Monday, 24 June 2013

Great finds

I think I have mentioned before how much I enjoy the weekly bazaar. We get whatever is in season. The strawberries are almost done and we are getting lots of watermelon, corn, cherries and apricots now. The apricots are truly amazing. I guess that is why this place is world famous for them. One thing they do not have here though is blueberries or salsa. I did find blueberries at a specialty shop but they were $8.00 for about 30-40 blueberries. I just could not bring myself to do it. So I guess we will have to wait until we are back home to have some. I miss the days of having neighbours drop of flats of berries for us! They were so good.
They also dont really have anything mexican. They do sell tortillas occasionally but that is about it. At this same specialty shop I had heard that they sold tortilla chips. It took 3 visits for me to finally score some. They were always sold out. The next task was to make salsa. I have been doing it since we got here but not I actually have chips to go along. Cilantro is a hard find but there is one vendor in the market who sells it. Those are my finds for this week. Also animal crackers. The kids love them and ask for them every day at snack time.

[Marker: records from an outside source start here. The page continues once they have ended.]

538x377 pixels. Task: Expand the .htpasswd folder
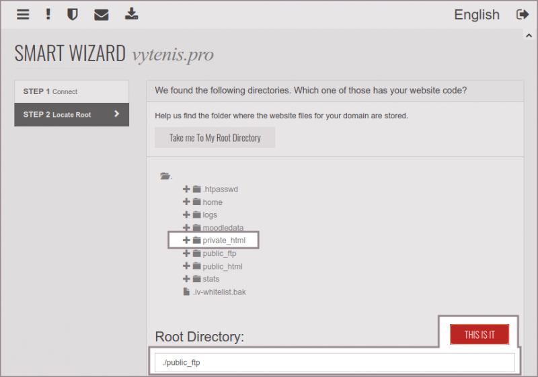186,190
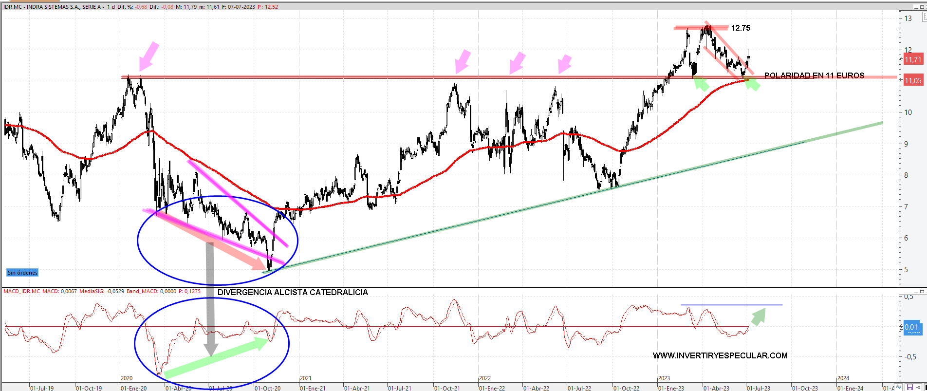Click the 'Sin órdenes' label
This screenshot has width=927, height=391.
click(x=22, y=273)
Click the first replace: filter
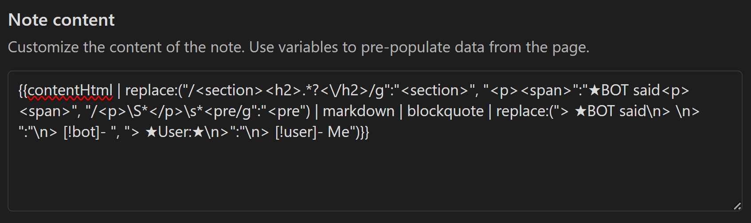The image size is (751, 223). [151, 90]
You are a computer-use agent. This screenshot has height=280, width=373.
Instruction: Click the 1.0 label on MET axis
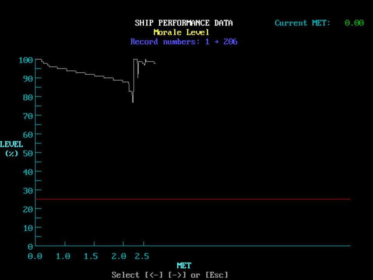pyautogui.click(x=63, y=256)
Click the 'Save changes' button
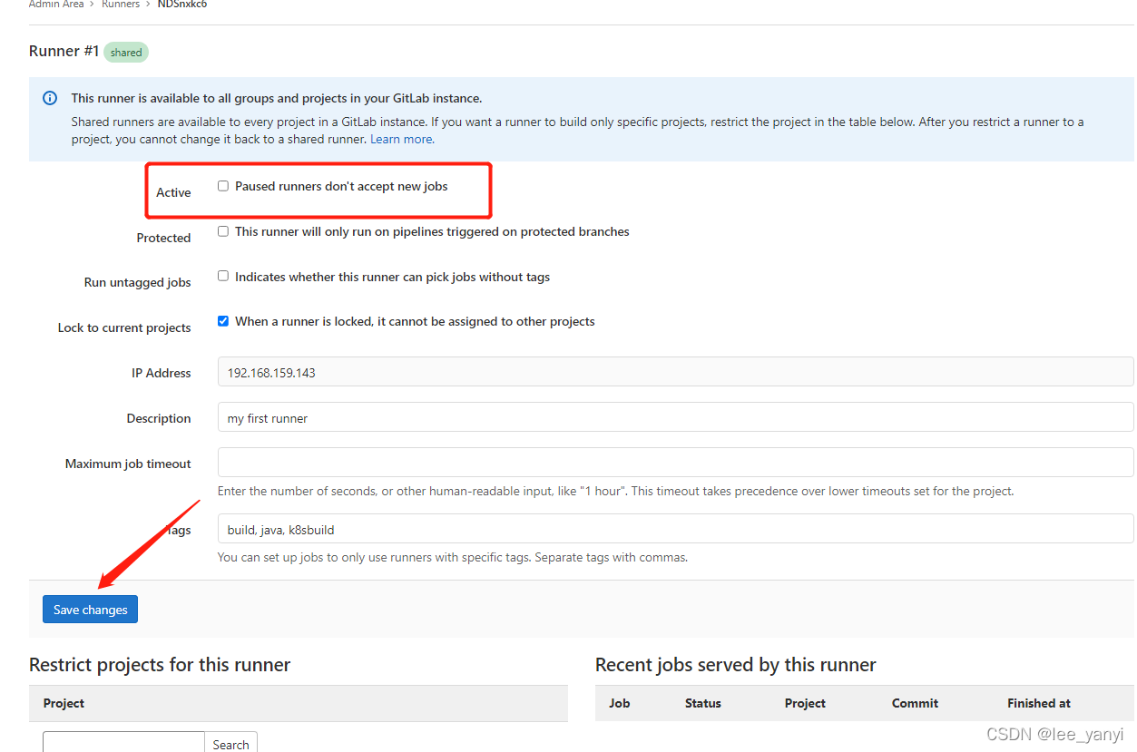Viewport: 1137px width, 752px height. [x=89, y=609]

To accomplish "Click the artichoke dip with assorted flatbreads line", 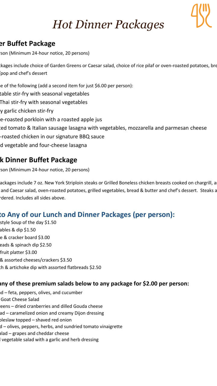I will pyautogui.click(x=51, y=267).
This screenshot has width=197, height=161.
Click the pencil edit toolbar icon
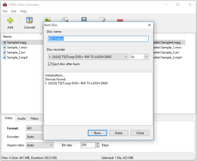[102, 19]
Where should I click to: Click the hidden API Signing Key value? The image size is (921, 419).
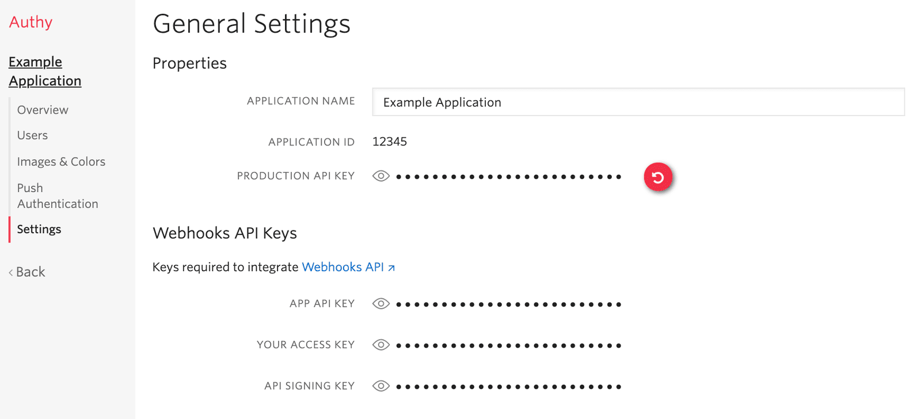click(508, 387)
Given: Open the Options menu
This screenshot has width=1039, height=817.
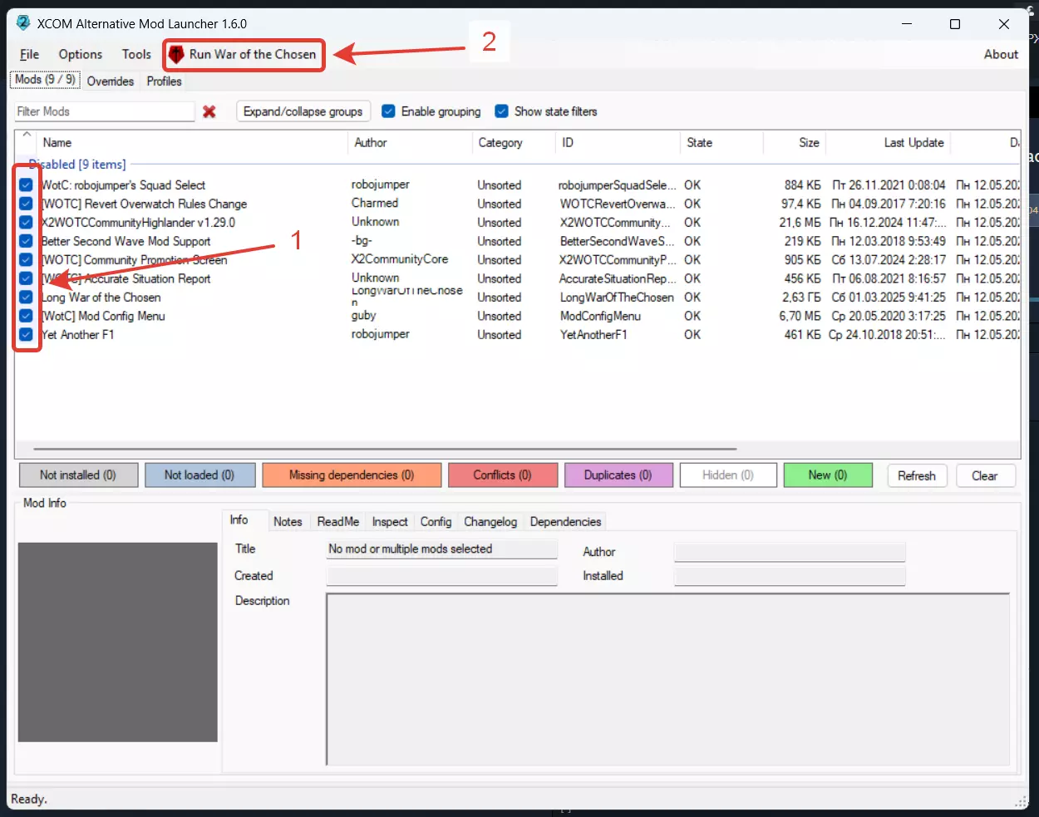Looking at the screenshot, I should [81, 55].
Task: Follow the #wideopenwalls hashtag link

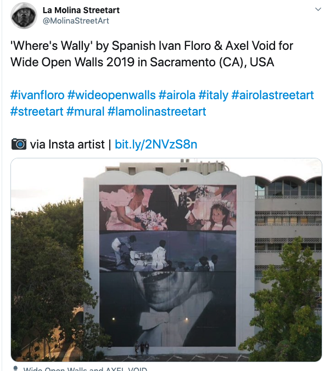Action: [x=111, y=95]
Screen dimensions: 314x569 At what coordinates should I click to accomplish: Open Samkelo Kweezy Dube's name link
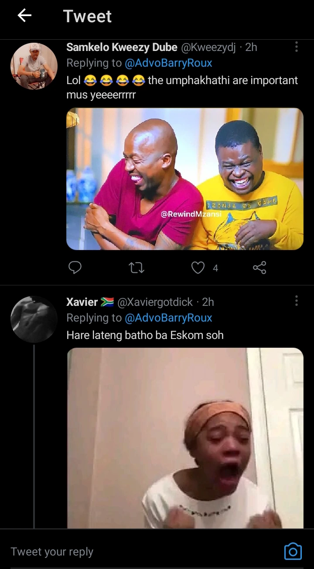tap(122, 47)
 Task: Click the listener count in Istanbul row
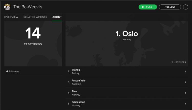pos(185,72)
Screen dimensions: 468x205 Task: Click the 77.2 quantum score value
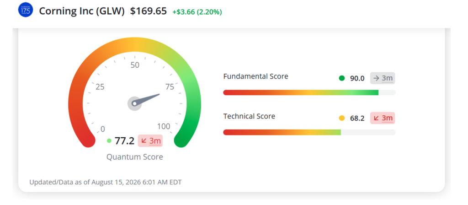[x=125, y=141]
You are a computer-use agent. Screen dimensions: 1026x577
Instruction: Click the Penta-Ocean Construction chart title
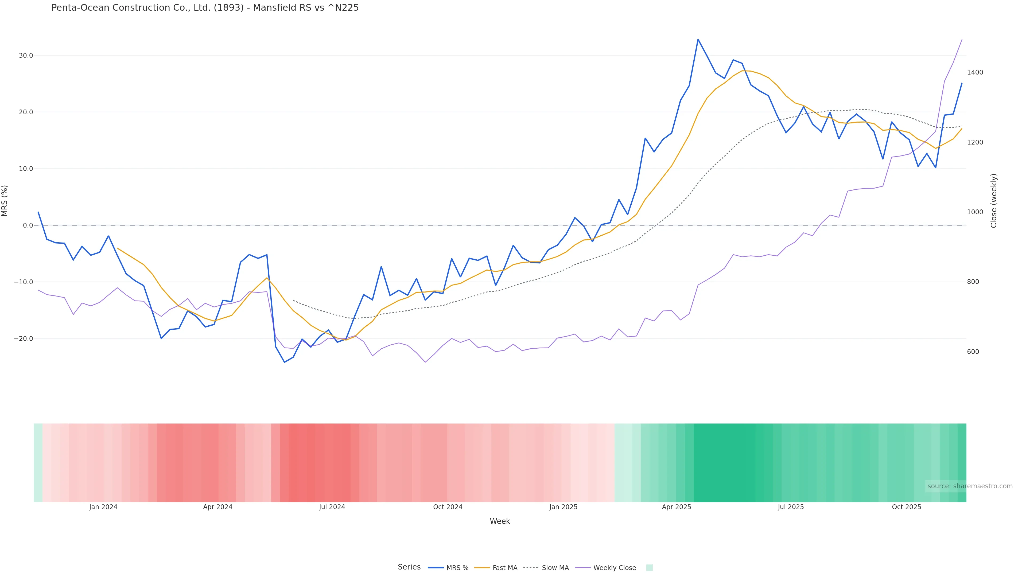205,8
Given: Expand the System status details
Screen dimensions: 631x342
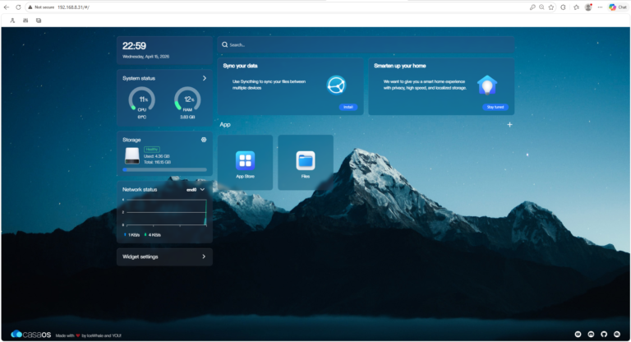Looking at the screenshot, I should tap(205, 78).
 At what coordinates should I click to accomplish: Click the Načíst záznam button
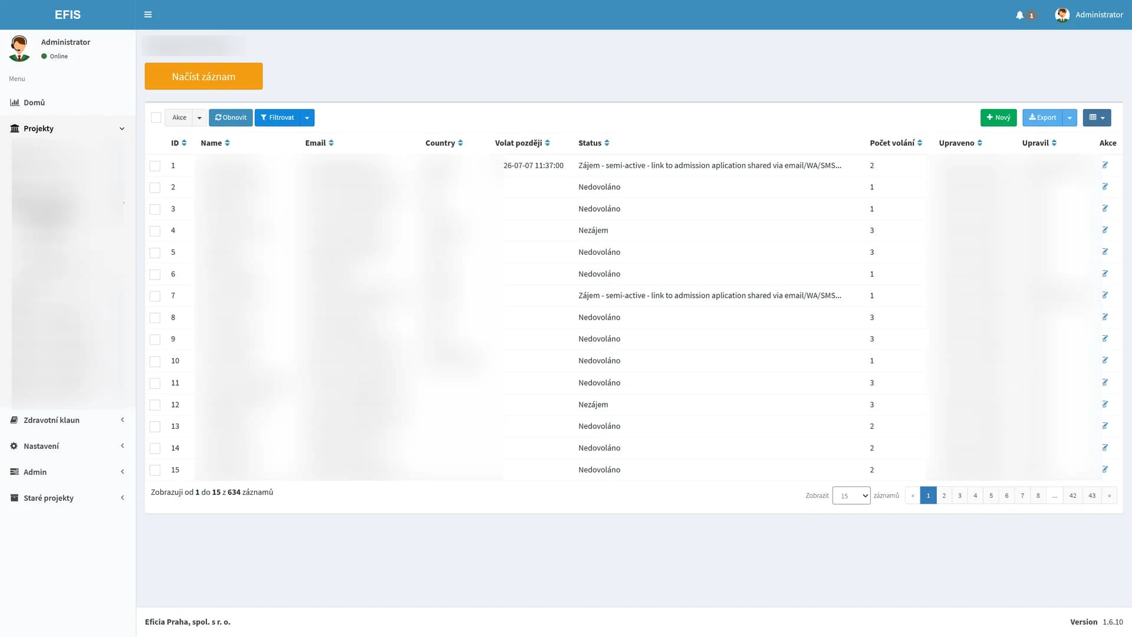point(203,77)
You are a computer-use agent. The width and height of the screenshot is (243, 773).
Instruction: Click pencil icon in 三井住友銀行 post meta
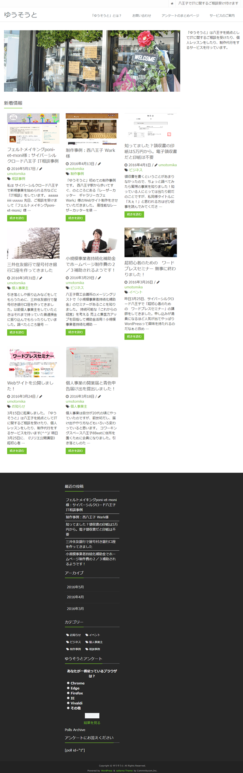coord(41,278)
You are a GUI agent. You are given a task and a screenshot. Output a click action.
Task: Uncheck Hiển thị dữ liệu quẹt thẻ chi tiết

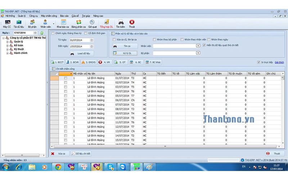(x=204, y=45)
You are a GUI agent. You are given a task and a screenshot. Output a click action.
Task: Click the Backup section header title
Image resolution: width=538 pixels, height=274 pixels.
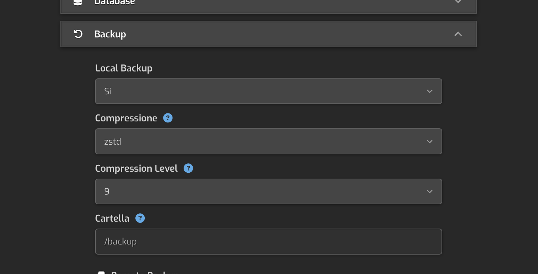110,34
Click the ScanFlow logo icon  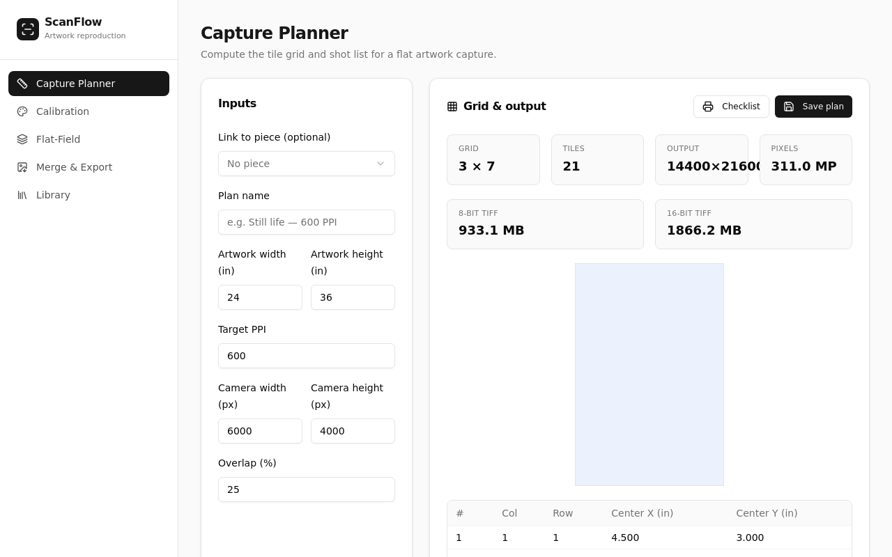coord(28,29)
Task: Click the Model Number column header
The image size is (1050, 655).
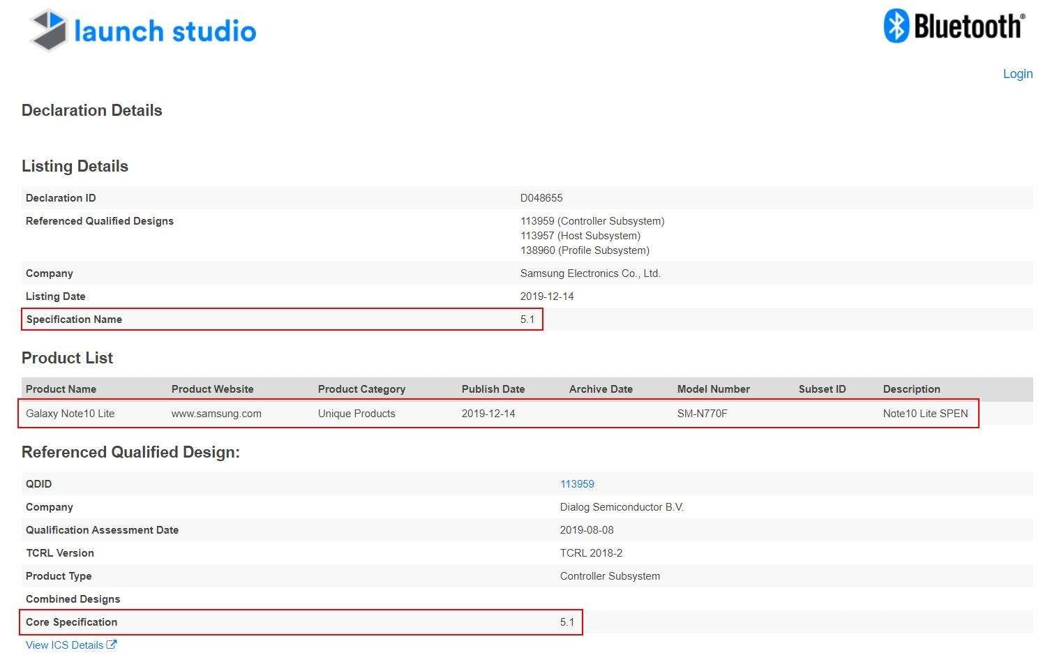Action: [x=713, y=389]
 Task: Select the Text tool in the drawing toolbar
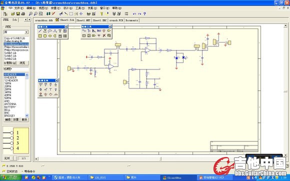(60, 31)
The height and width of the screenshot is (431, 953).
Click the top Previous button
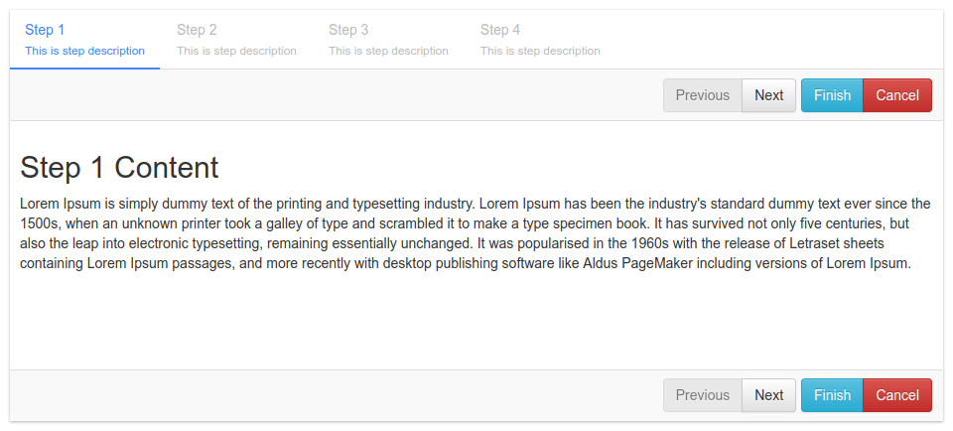(702, 95)
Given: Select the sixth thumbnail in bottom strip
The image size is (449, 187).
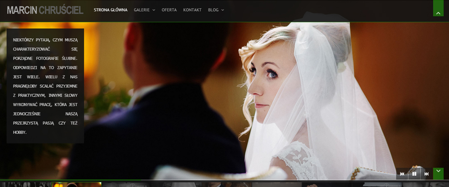Looking at the screenshot, I should 277,185.
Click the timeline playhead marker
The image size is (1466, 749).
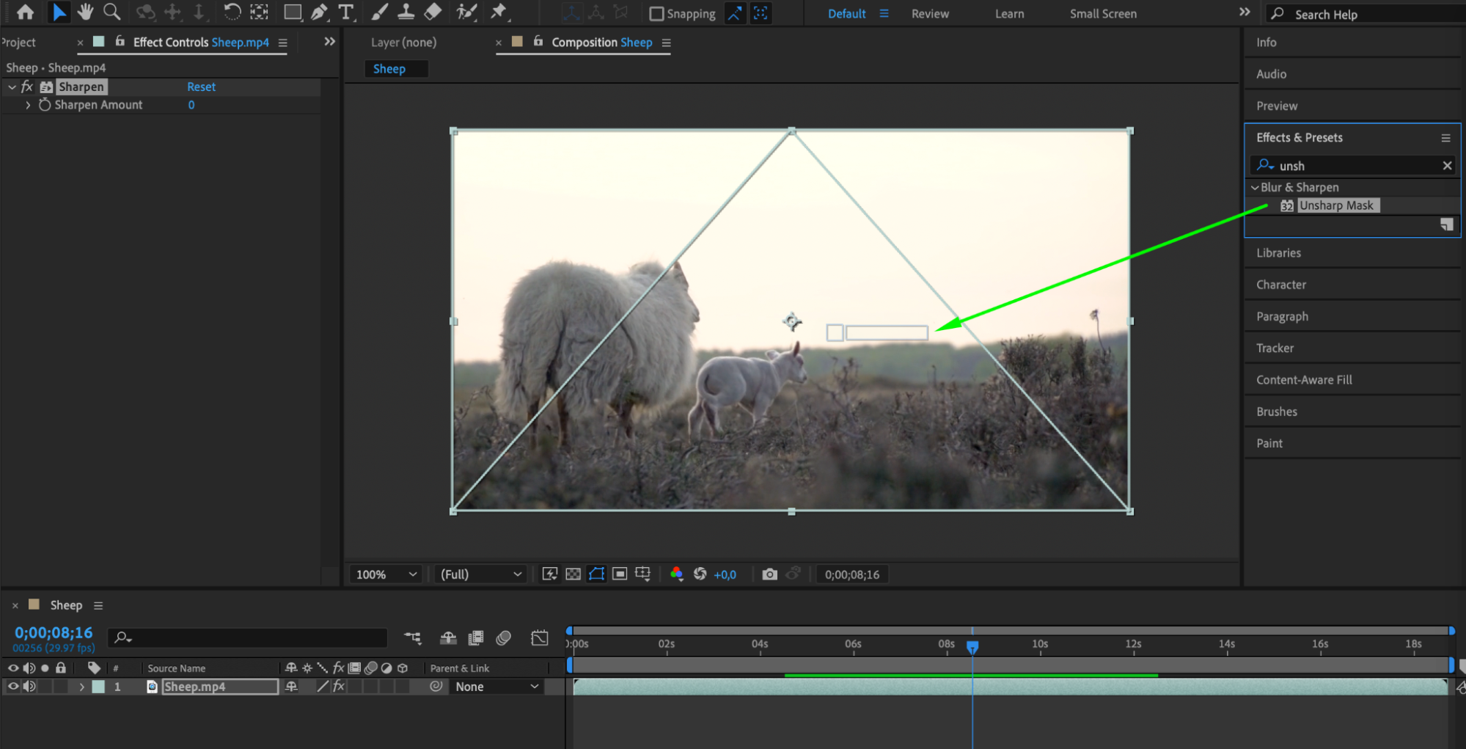click(x=972, y=646)
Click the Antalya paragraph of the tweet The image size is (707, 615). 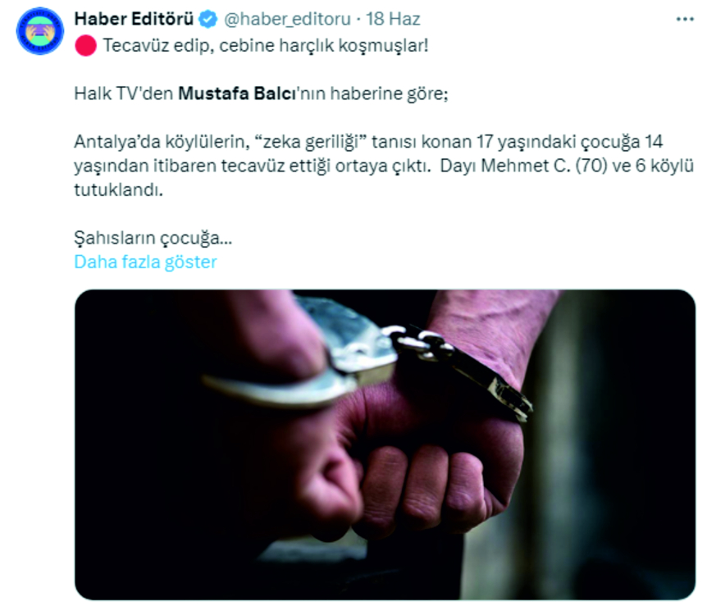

On a different topic, the last few days have been slow and relaxed. A is done language class and my classes start tomorrow so we had a few relaxing slower days in between. It has been nice. This morning we finished breakfast (usually around 7am as the kids are up at 6.) Then we cleaned our house just in time for the painter to come and do some touch ups and fix the wall in a few places. The kids have been peeling paint of the wall and the smallest child has eaten it. So we wanted to get it fixed obviously since paint is not a healthy part of her diet. We fed the painter lunch and cay which is a staple drink here and now he is still busy painting and fixing the walls. I just hope we can keep the kids from touching the walls until the paint dries. I think I might take 1 or both of the kids to the park later as it is not so hot today. We did not go yesterday as it was too hot to be outside in the full sun. There is very little shade on any of the playgrounds here.  This week will be busy as I become a 4 day a week student again on top of regular daily activities. Only for 2 months and then we will take a bit of a break. Our friends here are having a baby at the end of summer so we want to be available to help them out. Summer is looking busy as we have several different groups of people traveling through the city that we are hosting and have some work related things to do that will take up some time. We are enjoying the hot weather although I do miss a good air conditioner. We have some wall units in the house so some rooms stay cool. We will just be spending lots of time in those locations.